## REQUIRED ACTION
Scan the entries below and extract each line with the word "agent" in it.

(Dataset entries)
*** Begin section ***
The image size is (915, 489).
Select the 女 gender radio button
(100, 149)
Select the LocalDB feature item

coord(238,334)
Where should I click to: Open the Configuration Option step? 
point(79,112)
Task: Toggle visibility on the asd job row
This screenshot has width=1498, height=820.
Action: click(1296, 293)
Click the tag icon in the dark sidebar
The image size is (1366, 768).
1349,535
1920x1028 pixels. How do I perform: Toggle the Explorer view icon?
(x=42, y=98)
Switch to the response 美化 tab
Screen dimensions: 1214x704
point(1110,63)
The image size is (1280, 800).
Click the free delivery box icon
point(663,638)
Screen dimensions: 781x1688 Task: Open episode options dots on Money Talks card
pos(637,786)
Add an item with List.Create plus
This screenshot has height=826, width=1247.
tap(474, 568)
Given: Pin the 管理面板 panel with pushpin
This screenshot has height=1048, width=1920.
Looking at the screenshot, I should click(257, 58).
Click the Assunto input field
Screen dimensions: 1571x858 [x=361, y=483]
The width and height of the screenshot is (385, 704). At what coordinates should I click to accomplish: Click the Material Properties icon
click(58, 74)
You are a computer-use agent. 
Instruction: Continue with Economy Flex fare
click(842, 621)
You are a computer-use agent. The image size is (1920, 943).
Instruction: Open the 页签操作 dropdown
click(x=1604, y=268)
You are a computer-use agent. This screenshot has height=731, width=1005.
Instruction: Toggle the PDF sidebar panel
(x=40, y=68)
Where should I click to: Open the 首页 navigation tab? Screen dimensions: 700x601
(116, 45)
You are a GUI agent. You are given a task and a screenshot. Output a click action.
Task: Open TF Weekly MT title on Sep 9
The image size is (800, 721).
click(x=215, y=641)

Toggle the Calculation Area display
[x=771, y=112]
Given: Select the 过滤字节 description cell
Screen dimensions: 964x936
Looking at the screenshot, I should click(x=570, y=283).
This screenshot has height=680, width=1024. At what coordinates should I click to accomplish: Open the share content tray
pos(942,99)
*** End section ***
## SOLUTION TO THIS EXERCISE
You are a computer-use agent. 
You are a computer-use agent. The image size is (1920, 943).
You are a computer-use agent. This screenshot has height=731, width=1005.
You are a GUI agent. You are given a task and a screenshot. Output a click action.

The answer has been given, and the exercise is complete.